It is time for the kids to head back to school. I am usually in quite a celebratory mood. I might even purchase wine to enjoy on that first day without kids around. I am usually knee-deep in lists of things to catch up on now that I will have the time to catch up on stuff. And I am usually completely and unapologetically jubilant that someone else gets to see my kids for more hours of the day than I do.
But this year is distinctly different. We missed our entire school year last year, but for a few months my daughter was able to attend elementary school for modified days in the late spring. My son never had a chance to adjust to his first year in middle school because he spent it all at home. And returning to school is just fraught with many more concerns as we head out into a world that is still battling the pandemic. But back to school still requires a list. A few reminders of what we could be thinking about as a new year begins because ready or not, here we come.
1. Pandemic Preparation. I happen to come from a school of thought that believes in the existence of the virus and the need to take mitigating measures seriously. We are ALL suffering because SOME of us do not. But it is what it is and that just means that I need to continue to set an example and maintain my efforts to take care of my family and my community. School pandemic prep is purchasing enough masks for clean wearing each day of the week plus an extra in the backpack for emergencies. Real masks - not gaiters that don’t do anything. Kids are also armed with mini hand sanitizers, in the their backpacks and in their lunch bag for quick hand cleaning. We have home testing kits just in case someone comes home with a cough and we want to be sure it is nothing to worry about. (These are now readily available through the CVS website.) And entry into the home protocols that include washing hands and changing clothes. Some might find this dramatic or unnecessary. I find it the new normal. We may have an acrimonious relationship with this virus and the havoc it has caused but that need not extend to taking sound steps to keep each other safe, just for a little while longer.
2. Pack Your Patience. It is distinctly possible that this year will not go as other school years have gone. I can tell already that my kids are just not accustomed to the length of the school day, and the requirements that are new now that they are back in the school building. My son argued with me about writing down his work in pencil because it had been so long since he used one. My daughter went so far as to protest wearing shoes. It is also possible that school might have to close early, or kids might get sick or need to be quarantined. School might not look the way it has in the past - different activity schedules, different ways that lunch and band are conducted. I can only imagine. I am going to need patience to deal with my kids and patience to deal with the rest of the world. I will keep it handy.
3. Extra Doses of Kindness and Love. This goes along with the patience. Hugs and snuggles and open conversation on the walk home from school. An understanding that maybe - just maybe - the kids in our lives need more of everything nice to make the adjustment back to a robust and full schedule. I will pick my battles very carefully, in hopes of fostering a more gentle relationship with my kids. I don’t want them overwhelmed or feeling anything less than completely supported and loved in our home and in our care. The world is just a little bit scary right now. I insist on believing that I can distract them with hugs and kisses just long enough to keep them feeling safe in their corner of the world.

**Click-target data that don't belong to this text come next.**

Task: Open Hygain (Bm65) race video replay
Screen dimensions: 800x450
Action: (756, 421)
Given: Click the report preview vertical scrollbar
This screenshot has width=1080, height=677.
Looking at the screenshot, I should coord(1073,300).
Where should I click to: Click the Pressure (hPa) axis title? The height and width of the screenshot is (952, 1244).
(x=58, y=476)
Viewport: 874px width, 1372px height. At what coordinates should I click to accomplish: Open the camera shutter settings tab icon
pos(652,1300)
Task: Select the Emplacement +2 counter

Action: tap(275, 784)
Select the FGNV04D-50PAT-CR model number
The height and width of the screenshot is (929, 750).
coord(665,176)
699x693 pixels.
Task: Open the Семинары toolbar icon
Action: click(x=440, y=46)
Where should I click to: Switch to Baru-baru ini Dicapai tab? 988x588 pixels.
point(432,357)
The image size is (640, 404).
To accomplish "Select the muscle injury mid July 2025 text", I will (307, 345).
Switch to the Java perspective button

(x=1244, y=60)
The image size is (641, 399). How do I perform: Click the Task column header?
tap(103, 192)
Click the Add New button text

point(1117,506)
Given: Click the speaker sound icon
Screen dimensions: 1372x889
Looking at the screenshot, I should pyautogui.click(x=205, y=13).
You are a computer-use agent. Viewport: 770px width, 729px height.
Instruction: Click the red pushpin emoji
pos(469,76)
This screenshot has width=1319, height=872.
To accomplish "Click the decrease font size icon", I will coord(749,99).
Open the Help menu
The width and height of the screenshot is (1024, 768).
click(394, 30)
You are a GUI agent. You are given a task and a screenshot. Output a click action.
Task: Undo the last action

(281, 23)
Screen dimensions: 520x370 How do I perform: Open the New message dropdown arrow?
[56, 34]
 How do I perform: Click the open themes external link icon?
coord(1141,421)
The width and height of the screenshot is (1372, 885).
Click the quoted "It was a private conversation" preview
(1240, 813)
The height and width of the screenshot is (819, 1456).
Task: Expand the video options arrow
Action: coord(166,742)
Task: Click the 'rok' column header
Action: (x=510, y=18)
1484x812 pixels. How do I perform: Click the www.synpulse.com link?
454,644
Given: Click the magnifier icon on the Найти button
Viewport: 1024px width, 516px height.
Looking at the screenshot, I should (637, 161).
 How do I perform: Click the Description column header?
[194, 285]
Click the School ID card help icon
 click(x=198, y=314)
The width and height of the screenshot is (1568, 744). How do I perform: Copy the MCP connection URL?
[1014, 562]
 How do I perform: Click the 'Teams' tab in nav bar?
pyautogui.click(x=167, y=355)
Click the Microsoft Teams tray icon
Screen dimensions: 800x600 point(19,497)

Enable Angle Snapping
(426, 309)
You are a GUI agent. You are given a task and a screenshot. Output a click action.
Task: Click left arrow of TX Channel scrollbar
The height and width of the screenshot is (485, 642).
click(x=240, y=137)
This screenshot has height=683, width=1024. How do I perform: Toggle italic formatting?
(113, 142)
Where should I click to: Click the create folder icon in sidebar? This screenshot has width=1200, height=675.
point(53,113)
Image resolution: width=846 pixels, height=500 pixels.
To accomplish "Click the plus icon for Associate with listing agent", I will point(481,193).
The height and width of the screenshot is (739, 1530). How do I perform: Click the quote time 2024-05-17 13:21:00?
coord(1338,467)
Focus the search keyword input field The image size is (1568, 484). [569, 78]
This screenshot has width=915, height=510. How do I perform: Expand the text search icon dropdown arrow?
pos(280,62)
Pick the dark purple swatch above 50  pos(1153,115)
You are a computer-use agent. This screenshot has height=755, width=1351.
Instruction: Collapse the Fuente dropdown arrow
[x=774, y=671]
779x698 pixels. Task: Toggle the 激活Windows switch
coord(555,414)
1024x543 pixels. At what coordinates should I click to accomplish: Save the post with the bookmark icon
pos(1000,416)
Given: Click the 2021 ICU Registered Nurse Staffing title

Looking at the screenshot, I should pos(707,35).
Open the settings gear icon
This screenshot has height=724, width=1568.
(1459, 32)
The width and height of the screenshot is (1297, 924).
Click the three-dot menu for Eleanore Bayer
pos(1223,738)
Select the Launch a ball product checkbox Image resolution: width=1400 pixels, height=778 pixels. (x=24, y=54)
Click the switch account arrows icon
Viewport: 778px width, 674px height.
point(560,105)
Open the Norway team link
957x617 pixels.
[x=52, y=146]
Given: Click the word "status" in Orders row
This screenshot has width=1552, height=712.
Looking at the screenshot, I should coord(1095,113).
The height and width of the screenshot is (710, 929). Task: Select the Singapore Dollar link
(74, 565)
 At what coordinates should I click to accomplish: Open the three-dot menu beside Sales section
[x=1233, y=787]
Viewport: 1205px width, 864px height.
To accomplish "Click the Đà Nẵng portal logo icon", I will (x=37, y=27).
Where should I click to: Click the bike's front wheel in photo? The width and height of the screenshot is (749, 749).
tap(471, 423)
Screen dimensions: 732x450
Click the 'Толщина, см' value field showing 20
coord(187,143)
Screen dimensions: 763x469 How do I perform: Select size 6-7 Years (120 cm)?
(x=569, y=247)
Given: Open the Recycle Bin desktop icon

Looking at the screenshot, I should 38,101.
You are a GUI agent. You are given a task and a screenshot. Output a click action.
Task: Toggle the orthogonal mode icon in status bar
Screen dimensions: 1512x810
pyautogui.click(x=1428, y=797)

4. Extra Time. We spent an entire year not waking up early for school and not going to bed at a normal hour. We spent days wearing our pajamas because we knew we weren’t going to see anyone or go anywhere. And then we deviated quite a bit from our normal eating habits and routine. There really was an absence of routine in order to just cope with the happenings around us. School starting again is a jolt to our systems. We need more time to get things done. Getting dressed, remembering to do our hair, making lunches, and getting out of the house are just going to take a bit more time as we rebuild the muscle memory involved in such tasks. Leaving more time to do everything will help reduce the impact.
5. Teacher Support. In my other life I worked in a school setting. I know how much work it takes to spend your day dealing diplomatically and compassionately with other people’s children. I can say that it becomes even a more pronounced Herculean feat when said children are simply not that pleasant. Teachers spend more time with our children than we do. They are, arguably, an immense influence on who our children become. It is not just what they teach but the examples they set and the manner in which they deal with the world. I do believe that I need to honor that commitment in any way that I can. Cookies and holiday gifts are nice. But doing my part to send my child to school ready to learn, supplied with what she needs and extras for the classroom to share, and a general attitude of cooperation is super-important this year. Teachers have been through a lot. The demands continue to be high. Their well-being is one of my missions as the year kicks off.